'Smallville': Eric Martsolf on arrival of Booster Gold, Tom Welling's directing skills
Days of Our Lives actor Eric Martsolf knew he wasn’t in Salem any more when he first arrived on the set of Smallville. “It was rainy. It was cloudy. I got out of the car and the first thing I see is this 6-foot-5 guy with black hair, and it was Tom [Welling]. He just has this giant smile on his face and goes, ‘Boooooster.’ And I go, ‘Claaaark.’ It was like we instantly had this understanding about how these guys should get along,” Martsolf says. “It was like two kids in a candy store.”

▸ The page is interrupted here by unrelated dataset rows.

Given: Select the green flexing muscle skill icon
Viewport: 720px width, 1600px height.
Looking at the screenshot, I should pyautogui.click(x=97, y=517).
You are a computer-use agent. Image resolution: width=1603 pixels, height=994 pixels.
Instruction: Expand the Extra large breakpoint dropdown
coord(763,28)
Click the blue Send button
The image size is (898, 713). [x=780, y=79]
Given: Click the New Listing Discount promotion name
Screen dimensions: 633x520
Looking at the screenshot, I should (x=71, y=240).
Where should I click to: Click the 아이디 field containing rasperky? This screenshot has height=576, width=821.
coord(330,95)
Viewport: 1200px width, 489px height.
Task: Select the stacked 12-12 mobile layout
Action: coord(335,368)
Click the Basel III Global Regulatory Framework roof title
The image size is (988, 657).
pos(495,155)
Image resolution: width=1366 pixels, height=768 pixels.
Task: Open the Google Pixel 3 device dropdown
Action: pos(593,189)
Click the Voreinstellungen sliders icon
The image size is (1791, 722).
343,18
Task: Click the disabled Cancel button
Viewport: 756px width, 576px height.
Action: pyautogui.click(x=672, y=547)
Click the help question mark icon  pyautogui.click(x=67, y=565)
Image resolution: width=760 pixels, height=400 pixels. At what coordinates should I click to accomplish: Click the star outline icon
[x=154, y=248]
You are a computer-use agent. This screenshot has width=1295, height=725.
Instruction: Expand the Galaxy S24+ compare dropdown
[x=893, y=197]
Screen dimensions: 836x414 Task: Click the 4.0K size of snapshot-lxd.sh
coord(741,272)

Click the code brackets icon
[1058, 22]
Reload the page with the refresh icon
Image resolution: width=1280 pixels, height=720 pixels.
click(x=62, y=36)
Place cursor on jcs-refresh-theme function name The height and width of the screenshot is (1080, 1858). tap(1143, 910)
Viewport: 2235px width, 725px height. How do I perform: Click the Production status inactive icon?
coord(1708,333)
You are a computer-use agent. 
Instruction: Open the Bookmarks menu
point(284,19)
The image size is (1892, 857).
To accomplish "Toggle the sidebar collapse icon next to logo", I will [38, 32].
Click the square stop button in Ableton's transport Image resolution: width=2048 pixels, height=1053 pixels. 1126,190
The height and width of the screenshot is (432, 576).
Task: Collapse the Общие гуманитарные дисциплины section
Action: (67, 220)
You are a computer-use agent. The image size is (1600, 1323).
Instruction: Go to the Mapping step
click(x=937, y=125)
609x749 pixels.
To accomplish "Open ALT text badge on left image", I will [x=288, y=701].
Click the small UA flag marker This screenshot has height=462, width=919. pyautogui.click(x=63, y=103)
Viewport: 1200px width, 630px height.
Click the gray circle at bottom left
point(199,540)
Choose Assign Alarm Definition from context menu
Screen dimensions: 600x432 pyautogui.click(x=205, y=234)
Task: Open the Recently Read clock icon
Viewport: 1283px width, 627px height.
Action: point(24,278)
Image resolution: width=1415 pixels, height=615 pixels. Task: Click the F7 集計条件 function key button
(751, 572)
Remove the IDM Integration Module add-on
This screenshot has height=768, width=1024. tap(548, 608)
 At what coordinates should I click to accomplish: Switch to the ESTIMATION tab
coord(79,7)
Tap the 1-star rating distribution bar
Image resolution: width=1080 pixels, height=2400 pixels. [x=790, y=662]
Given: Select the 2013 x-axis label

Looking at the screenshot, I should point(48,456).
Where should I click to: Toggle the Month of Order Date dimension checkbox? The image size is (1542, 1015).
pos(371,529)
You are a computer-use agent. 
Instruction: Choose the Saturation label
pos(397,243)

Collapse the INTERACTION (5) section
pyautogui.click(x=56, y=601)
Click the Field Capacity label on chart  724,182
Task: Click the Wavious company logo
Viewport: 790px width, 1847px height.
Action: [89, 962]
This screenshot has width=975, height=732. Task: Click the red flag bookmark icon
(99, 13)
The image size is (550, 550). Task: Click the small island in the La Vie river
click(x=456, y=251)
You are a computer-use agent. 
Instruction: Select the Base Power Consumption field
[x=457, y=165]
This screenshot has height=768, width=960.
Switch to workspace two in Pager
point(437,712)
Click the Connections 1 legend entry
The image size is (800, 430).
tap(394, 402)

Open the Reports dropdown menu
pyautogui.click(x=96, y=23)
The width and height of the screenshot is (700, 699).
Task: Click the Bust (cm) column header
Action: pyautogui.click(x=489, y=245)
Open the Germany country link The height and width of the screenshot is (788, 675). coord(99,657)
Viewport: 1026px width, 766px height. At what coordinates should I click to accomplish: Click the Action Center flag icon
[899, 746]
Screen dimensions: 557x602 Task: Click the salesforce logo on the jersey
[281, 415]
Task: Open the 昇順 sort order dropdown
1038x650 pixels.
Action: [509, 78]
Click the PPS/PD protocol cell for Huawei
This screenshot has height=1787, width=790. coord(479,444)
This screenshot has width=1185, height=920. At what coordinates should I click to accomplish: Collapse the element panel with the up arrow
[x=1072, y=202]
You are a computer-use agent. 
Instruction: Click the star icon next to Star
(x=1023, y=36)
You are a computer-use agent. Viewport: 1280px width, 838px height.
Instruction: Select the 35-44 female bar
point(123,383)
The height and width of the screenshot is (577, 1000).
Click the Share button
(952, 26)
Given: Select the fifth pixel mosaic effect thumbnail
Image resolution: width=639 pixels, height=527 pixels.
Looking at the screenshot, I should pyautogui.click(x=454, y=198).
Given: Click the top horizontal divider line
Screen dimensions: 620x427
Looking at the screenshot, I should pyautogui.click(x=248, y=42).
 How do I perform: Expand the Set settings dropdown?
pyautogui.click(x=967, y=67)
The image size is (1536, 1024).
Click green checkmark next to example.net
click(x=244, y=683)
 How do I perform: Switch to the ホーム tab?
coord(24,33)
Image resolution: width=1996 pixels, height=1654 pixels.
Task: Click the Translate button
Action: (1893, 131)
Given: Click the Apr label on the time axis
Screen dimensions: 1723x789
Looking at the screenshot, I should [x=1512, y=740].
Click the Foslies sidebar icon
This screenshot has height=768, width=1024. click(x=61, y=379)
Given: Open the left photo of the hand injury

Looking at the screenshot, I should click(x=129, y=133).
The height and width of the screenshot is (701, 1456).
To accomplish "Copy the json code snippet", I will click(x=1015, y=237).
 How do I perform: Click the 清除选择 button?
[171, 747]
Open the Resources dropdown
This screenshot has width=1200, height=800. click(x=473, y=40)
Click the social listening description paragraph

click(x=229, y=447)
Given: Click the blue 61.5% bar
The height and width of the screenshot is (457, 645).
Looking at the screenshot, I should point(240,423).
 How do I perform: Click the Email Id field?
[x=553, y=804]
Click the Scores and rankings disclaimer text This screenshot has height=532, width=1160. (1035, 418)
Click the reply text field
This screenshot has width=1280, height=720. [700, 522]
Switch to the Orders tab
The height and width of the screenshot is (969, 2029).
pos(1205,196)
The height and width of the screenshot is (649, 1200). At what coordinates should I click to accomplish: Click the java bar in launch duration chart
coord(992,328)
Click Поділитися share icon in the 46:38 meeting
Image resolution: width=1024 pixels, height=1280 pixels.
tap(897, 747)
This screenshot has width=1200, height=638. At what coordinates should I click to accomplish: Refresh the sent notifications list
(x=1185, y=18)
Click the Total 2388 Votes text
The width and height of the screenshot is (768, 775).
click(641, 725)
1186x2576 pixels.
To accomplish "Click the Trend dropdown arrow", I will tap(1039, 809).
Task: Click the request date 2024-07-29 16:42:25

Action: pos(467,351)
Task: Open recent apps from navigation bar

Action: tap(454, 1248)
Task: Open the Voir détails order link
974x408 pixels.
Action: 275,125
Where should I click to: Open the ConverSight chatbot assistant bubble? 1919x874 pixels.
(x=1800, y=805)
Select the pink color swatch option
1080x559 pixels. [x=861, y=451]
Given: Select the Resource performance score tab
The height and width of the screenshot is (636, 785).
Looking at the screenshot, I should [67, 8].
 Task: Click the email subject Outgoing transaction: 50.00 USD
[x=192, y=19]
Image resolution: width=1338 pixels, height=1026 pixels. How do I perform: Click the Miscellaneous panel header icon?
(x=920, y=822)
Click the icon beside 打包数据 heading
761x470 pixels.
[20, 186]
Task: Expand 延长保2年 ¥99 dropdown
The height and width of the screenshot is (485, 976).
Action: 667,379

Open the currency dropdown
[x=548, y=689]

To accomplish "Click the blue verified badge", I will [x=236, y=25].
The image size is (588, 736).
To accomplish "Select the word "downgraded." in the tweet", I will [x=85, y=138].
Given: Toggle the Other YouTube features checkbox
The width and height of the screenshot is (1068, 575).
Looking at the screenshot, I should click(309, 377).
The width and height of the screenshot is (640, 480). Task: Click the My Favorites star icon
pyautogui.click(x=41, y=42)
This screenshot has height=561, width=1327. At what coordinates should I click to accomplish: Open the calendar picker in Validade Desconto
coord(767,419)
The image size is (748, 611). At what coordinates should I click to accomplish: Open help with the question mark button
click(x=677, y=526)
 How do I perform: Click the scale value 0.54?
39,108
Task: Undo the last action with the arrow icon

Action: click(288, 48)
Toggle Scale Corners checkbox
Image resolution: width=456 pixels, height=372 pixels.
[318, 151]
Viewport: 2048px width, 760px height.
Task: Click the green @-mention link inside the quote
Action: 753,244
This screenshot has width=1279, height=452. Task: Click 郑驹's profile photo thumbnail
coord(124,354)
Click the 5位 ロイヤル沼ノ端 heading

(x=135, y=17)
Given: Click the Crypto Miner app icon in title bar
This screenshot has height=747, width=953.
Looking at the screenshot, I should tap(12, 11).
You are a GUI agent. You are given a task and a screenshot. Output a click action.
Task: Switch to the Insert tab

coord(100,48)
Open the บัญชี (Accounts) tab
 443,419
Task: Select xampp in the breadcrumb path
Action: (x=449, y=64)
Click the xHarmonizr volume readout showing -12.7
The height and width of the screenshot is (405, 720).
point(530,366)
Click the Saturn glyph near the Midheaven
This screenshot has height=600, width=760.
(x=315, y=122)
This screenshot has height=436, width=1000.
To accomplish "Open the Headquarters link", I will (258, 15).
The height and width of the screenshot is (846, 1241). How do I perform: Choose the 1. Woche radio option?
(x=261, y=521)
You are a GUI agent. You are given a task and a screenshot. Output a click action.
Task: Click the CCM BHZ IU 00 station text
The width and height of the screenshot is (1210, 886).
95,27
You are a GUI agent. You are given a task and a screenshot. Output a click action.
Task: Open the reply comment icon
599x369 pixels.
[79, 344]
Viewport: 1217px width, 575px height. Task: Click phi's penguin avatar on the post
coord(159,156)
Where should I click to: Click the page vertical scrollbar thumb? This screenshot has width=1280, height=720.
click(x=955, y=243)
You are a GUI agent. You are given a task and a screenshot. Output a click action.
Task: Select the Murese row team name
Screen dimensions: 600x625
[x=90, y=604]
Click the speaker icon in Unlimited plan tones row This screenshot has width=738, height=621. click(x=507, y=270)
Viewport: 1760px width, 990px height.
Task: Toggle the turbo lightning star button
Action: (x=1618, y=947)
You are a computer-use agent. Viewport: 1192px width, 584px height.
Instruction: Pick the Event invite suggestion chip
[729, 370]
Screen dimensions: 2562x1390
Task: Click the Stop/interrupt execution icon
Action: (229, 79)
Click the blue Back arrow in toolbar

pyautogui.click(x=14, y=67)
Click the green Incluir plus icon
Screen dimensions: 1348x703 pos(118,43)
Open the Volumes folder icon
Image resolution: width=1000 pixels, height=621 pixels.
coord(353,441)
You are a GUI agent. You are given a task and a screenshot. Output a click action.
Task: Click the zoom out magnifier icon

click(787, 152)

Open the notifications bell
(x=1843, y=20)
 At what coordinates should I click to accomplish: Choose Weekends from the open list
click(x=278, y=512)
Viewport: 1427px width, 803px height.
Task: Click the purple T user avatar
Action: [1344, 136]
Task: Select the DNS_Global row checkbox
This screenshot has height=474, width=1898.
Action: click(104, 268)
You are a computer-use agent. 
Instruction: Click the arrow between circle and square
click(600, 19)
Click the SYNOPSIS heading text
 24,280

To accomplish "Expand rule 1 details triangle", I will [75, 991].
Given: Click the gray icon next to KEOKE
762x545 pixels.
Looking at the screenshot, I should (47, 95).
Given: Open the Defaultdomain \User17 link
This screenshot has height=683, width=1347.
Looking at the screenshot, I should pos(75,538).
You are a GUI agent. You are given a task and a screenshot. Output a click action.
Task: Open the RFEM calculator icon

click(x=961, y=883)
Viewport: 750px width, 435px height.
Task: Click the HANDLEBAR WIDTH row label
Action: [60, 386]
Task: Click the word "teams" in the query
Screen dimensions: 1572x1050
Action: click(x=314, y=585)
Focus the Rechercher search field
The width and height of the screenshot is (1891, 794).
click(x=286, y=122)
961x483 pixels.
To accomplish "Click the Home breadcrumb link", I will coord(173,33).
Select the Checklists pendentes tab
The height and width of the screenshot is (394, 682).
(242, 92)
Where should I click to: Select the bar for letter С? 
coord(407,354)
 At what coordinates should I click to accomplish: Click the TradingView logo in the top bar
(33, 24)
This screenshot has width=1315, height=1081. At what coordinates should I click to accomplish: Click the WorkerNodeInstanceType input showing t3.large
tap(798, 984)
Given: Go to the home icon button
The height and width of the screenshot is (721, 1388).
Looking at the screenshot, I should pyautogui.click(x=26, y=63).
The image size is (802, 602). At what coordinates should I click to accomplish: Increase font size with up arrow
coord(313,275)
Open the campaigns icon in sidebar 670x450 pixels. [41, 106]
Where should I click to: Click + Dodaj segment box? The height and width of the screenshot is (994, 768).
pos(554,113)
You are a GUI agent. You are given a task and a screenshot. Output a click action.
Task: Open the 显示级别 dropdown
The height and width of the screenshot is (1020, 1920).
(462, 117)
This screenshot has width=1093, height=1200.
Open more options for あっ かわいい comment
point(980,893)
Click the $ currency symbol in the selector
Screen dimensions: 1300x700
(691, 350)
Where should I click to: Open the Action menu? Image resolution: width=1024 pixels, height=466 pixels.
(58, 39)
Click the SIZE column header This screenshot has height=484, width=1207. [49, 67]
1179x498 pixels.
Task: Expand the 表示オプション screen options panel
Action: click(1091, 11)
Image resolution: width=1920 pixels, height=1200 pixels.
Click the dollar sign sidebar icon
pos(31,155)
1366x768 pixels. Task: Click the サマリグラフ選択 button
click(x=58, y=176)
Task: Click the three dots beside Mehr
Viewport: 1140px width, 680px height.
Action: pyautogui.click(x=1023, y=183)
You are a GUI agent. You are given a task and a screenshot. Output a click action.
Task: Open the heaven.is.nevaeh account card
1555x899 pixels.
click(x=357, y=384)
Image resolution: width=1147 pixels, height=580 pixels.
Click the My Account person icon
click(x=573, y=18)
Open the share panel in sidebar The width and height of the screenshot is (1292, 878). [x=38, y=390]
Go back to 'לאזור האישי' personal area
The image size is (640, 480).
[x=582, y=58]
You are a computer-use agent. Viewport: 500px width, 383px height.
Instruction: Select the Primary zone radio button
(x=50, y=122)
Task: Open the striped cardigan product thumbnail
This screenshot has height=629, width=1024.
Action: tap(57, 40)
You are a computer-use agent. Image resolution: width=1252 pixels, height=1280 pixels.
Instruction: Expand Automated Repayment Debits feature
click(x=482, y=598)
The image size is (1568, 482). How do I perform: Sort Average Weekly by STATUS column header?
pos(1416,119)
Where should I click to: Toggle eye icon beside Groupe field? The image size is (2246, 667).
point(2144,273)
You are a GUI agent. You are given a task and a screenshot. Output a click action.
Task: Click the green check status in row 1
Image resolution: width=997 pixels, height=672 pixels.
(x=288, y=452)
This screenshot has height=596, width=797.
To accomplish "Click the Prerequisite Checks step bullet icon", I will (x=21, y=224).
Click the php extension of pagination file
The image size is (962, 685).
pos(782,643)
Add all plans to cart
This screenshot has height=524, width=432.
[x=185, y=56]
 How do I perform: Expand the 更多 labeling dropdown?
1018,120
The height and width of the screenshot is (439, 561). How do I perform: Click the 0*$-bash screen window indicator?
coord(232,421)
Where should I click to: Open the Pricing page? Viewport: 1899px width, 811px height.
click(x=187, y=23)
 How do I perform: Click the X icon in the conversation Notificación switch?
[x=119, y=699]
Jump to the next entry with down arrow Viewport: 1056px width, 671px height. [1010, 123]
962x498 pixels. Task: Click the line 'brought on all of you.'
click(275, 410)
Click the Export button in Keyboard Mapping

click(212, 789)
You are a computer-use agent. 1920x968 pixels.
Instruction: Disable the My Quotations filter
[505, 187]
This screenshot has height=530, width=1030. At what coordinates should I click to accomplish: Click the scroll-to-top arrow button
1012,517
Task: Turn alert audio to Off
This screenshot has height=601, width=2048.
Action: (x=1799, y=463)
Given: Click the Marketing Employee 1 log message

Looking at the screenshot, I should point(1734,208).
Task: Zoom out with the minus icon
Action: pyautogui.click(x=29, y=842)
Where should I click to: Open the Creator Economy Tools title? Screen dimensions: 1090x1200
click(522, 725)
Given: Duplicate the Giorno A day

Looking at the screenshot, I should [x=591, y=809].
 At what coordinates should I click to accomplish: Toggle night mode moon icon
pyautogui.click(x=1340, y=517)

In a chat with EW, Mansolf talks about getting his chance to play Booster Gold, working with star Tom Welling — who also directed tonight’s aptly titled episode, “Booster” — and even touches on the cancellation of two legendary soaps.
ENTERTAINMENT WEEKLY: What was it like bringing Booster Gold to life? On the show he’s kind of a trip — has a bit of an ego.
ERIC MARTSOLF: I didn’t know much about Booster Gold when I was offered this role, but after doing my homework, I couldn’t be more proud to bring this guy to life. He’s a ball of style. He’s an egomaniac and extremely conceited, but he also has a sense of rich integrity under him. He really does want to do good things, and Tom Welling and I talked about this character for some length on set, and we talked about who we want this guy to be portrayed as. We definitely wanted him to be liked and as someone who had terrific heroic potential, all wrapped in a Ron Burgundy/Anchorman type of guy. He’s such a comical hero, and I think there’s a place for that in the world of superheroes. We gotta laugh.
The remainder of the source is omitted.